▸ **Exercise goal**: Find every line below that contains the word "width" and copy each one out in full.
┄┄┄┄┄┄
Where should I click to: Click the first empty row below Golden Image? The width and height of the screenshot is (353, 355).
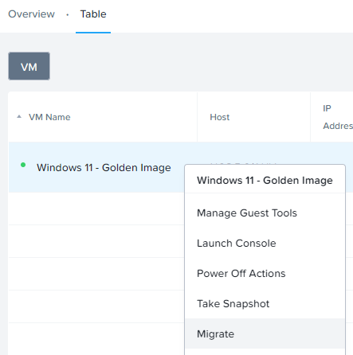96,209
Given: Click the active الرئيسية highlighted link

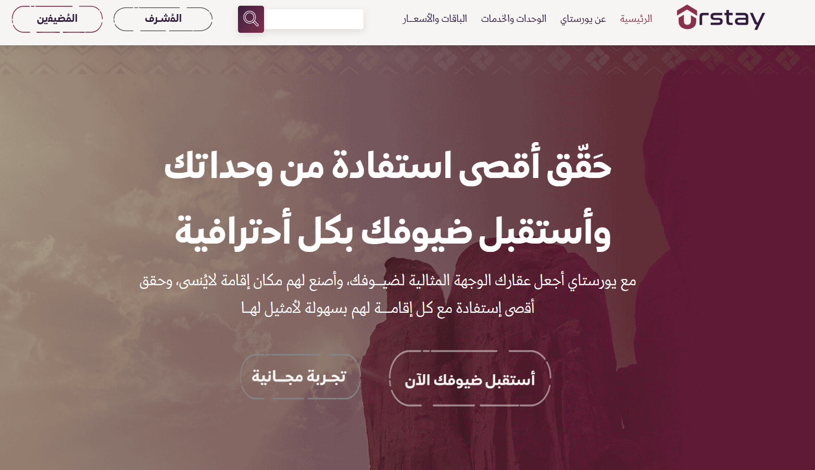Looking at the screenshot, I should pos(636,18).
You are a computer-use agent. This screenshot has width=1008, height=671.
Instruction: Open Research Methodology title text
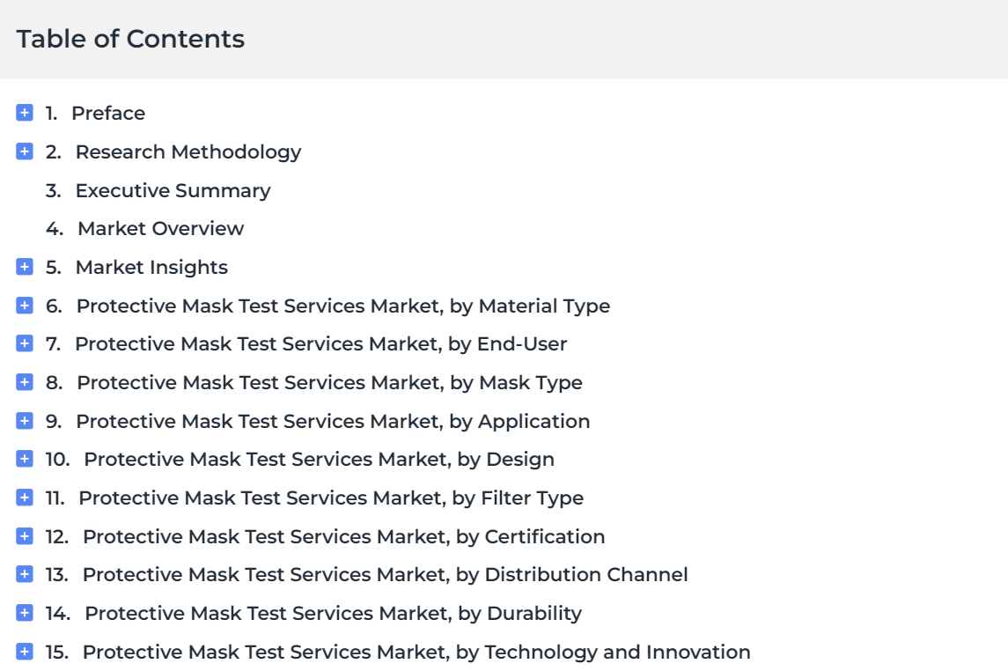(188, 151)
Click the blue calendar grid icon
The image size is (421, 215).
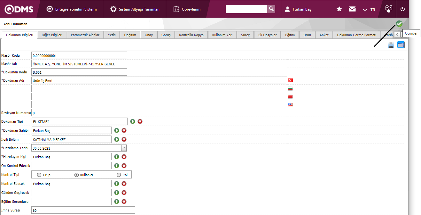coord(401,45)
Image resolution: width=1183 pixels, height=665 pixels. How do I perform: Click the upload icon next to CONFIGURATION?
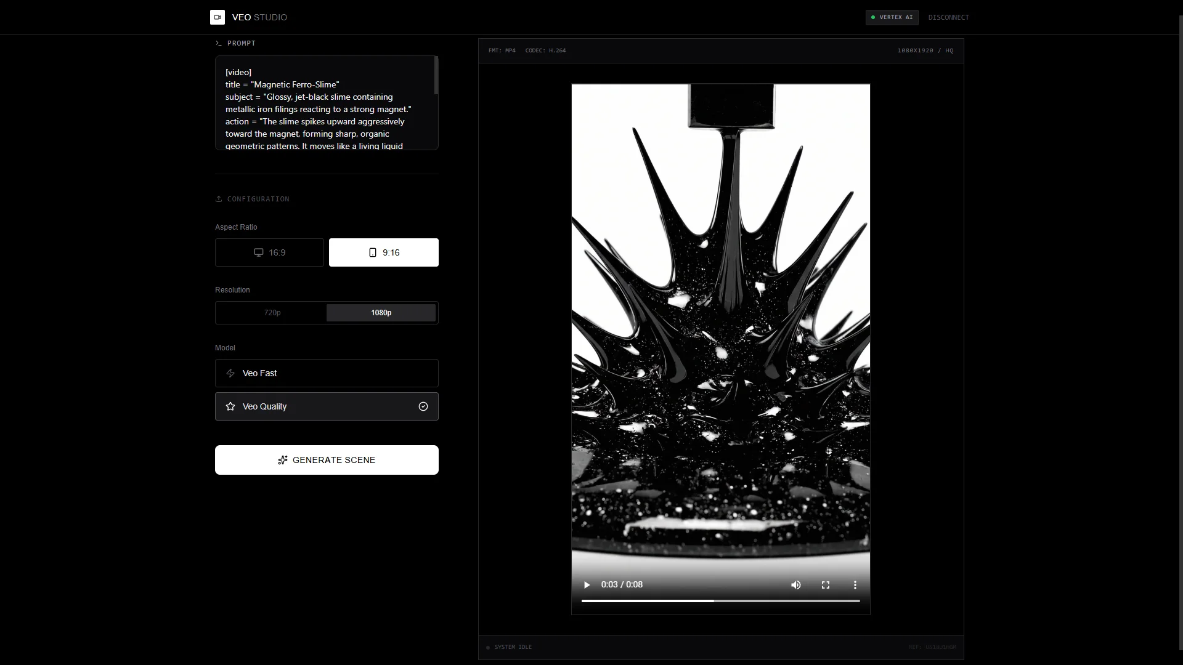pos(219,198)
┄┄┄┄┄┄
▸ **Finished task**:
Where should I click to: Click the first empty row below Golden Image? The width and height of the screenshot is (353, 355).
You are a computer-use agent. This screenshot has width=1008, height=671.
Image resolution: width=1183 pixels, height=665 pixels. How do I perform: Click the upload icon next to CONFIGURATION?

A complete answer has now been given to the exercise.